Sandbulte drew his conclusions a Citigroup analysis that suggested the average USPS parcel should cost about $1.46 more per package across the board than it does right now. (Sandbulte works for a firm that owns FedEx stock. Sandbulte could not be reached for comment.)
That discount, if it exists, exists for all USPS customers. It’s just that Amazon sends a lot of packages.
And that’s the bottom line here. Amazon is a giant and, as Kosar calls it, “is in a class of its own” when it comes to shipping. Amazon really, really doesn’t need the United States Postal Service to do business.
It can and does use a variety of delivery services — and probably can play those services off each other. In other words: Amazon doesn’t need the USPS. The same isn’t necessarily true for the USPS.
(The Postal Regulatory Commission and Amazon did not return requests for comment.)
Which means maybe the USPS is a little bit “poorer” than it could be. As for “dumber” — well, in some ways, the USPS is following the playbook that made Amazon, well Amazon.
“Paper mail is a dying business; the margins are not going to increase,” Kosar said. “They need to move into something that’s more high margin.”
Parcels might be the way to recoup some of those losses, especially if the USPS ups those prices a bit over time — essentially taking early hits for long-term gains.
“That would make perfect business sense in their eyes,” Kosar said. “Amazon was willing to take losses year after year … and it worked. It worked.”
USPS’s problems are much bigger than Bezos
Ultimately, the Postal Service’s financial woes extend far beyond Amazon and its parcel services. And on this, Trump — who again, is president and oversees the executive branch — and the Republican-controlled Congress can actually have some say.
The Postal Regulatory Commission (which currently has a Republican majority) approved a jump in stamp prices 2 percent beyond the rate of inflation, as part of a larger review of postage rates.
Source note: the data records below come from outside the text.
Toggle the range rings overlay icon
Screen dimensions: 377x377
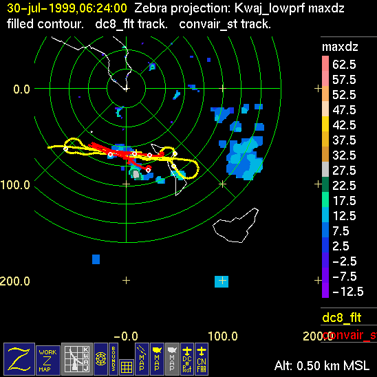100,359
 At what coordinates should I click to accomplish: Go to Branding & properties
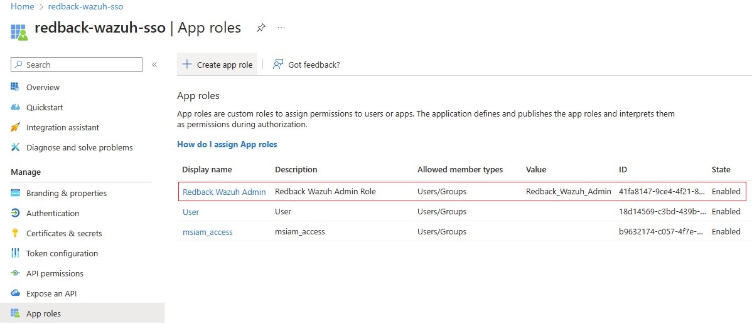coord(67,194)
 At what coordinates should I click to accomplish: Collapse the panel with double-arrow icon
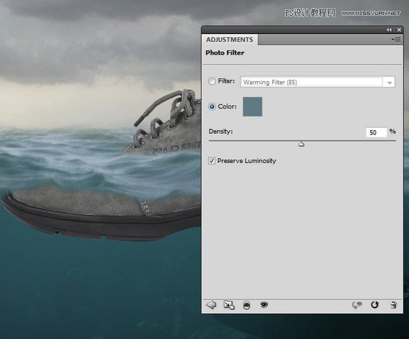click(x=389, y=30)
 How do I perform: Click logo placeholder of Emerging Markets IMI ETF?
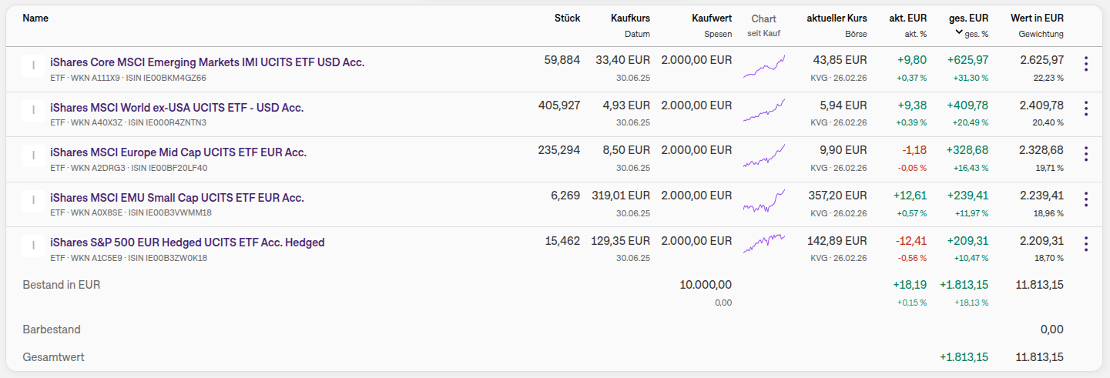33,66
This could pave the way for increased shipping rates in the future.
This is a bit of a testy issue, as Kosar explains that some of the postal system’s competitors believe USPS could use this increased revenue to help keep those parcel prices low — essentially using its monopoly (first-class mail) to underwrite its competitive business.
Either way, federal regulators are seriously putting postage prices under scrutiny.
And Congress could also help ease some of the USPS’s financial pressure by reexamining some of its retirement and health obligations.
According to CBS News, a 2006 law requires the Postal Service to prefund 75 years’ worth of retiree health benefits — which critics say contributes to its disastrous financial situation.
But even these potential remedies miss the larger points. “What do we want from the Postal Service in the 21st century?” Kosar asks. “And we haven’t had that conversation.”
The USPS is trying to save itself with its parcel services, but that’s a temporary, not long-term solution to profitability — here or anywhere else.
Finland, for example, launched a pilot program to mow lawns to make up some revenue. Sen. Elizabeth Warren (D-MA) and others have advocated the USPS get into banking.
Those ventures might not work — but these are realities the Postal Service has to face.
After all, even Amazon can’t save the post office forever: it’s working on moving on to drones.